But it fits with the extreme information inefficiency of RL training, which (compared to next-token-prediction) receives less than a ten-thousandth as much information to learn from per FLOP of training compute.
If I am interpreting this correctly, there is a subtle mathematical error here: if RL requires a constant factor of 10,000 more compute than pretraining, this only shifts the graph of performance against log(compute), it doesn’t change its slope. For RL to have a shallower slope, the information efficiency would have to decrease more quickly over the course of training for RL than for pretraining.
I think there are few potential reasons why information efficiency might decrease more quickly over the course of training for RL than for pretraining, but it is not so clear-cut:
Increased accuracy: you get fewer bits of information from a more biased coin flip than a fairer one, so information efficiency decreases as you approach 100% accuracy. But it’s not clear whether this applies more to pretraining or to RL. Note also that in both cases the effect can potentially be alleviated by a curriculum.
Longer episodes: assuming RL just has a single binary reward at the end of each episode, information density decreases as episodes get longer. Since harder tasks require longer chains of thought, this one seems to clearly count against RL.
Overfitting: if there is a mismatch between the training distribution used for RL and the distribution used to benchmark the model, one might expect the density of information relevant to the benchmark to decrease as the model overfits to the training distribution. I think this one also counts against RL right now, but can be alleviated by improving data quality and quantity.
In particular, I think the fact that overfitting can be mitigated with better data cuts against your empirical observations. Since, as you correctly note, RL compute started from a very small base, it was initially much cheaper to scale up compute than to scale up data. But as RL compute becomes more expensive, it will become comparatively more cost-effective to scale up data. Once spending on both is being scaled up at a similar rate (as is economically inevitable as long as spending continues to increase), we should expect to see some regression towards the pretraining slope in my opinion.

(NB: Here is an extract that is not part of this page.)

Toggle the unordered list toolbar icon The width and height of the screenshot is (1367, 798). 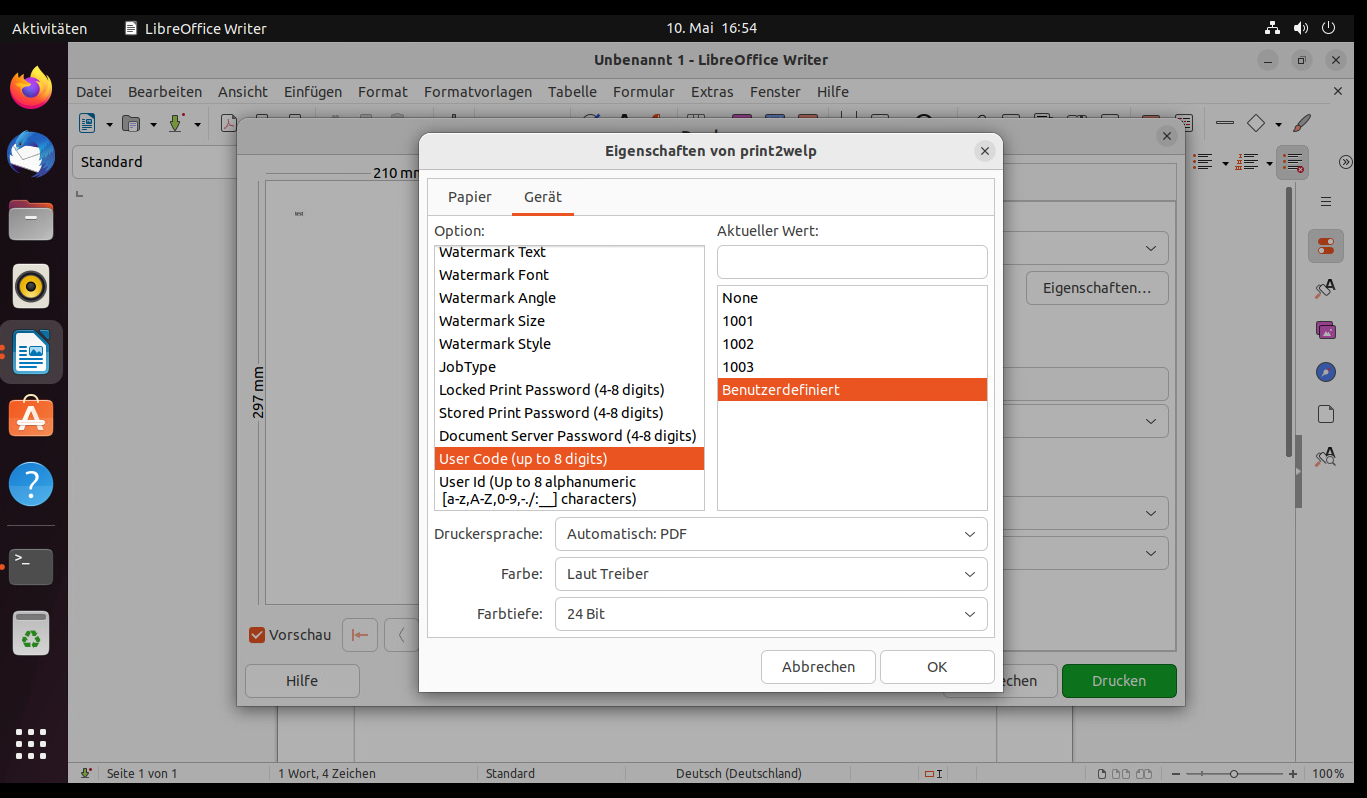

Overall, I think the effect you spotted is real (due to things like episode length), but ultimately won’t turn out to be as extreme as you estimated here. Quantitatively, I would guess that RL will look more like a power of 1.5-2 worse than pretraining rather a power of 3 worse, and there could be certain training regimes (e.g. fixed episode length) where they are closer than that.
Thanks Jacob. It is less of a mathematical mistake and more me trying to make a qualitative connection between the observed poor scaling of RL training and theoretical mechanism I’d just written about of poor information efficiency, both of which look very big. I agree that the theoretical explanation doesn’t seem to be quite the right shape to explain the empirical issue.
Of your potential reasons, I do think longer episodes is part of it. The R1 paper has a chart on page 8 showing that without trying to affect episode lengths, they increased linearly from 500 tokens to ~9000 tokens over 8000 episodes, suggesting pretty much 1 token increase per episode on average. Thus the information efficiency was going down linearly with episodes during training. It is a bit tricky to compare this with the o1 chart, whose x-axis is both logarithmic and also measuring training compute rather than episode number. I think this means it should be declining as 1/episodes = 1/root(compute) — since training compute would be growing as the square of the number of episodes. And I think that just accounts for the power being 0.5 lower than pretraining, rather than the 3 that I’m claiming. (But its late, and I haven’t checked this through on paper.)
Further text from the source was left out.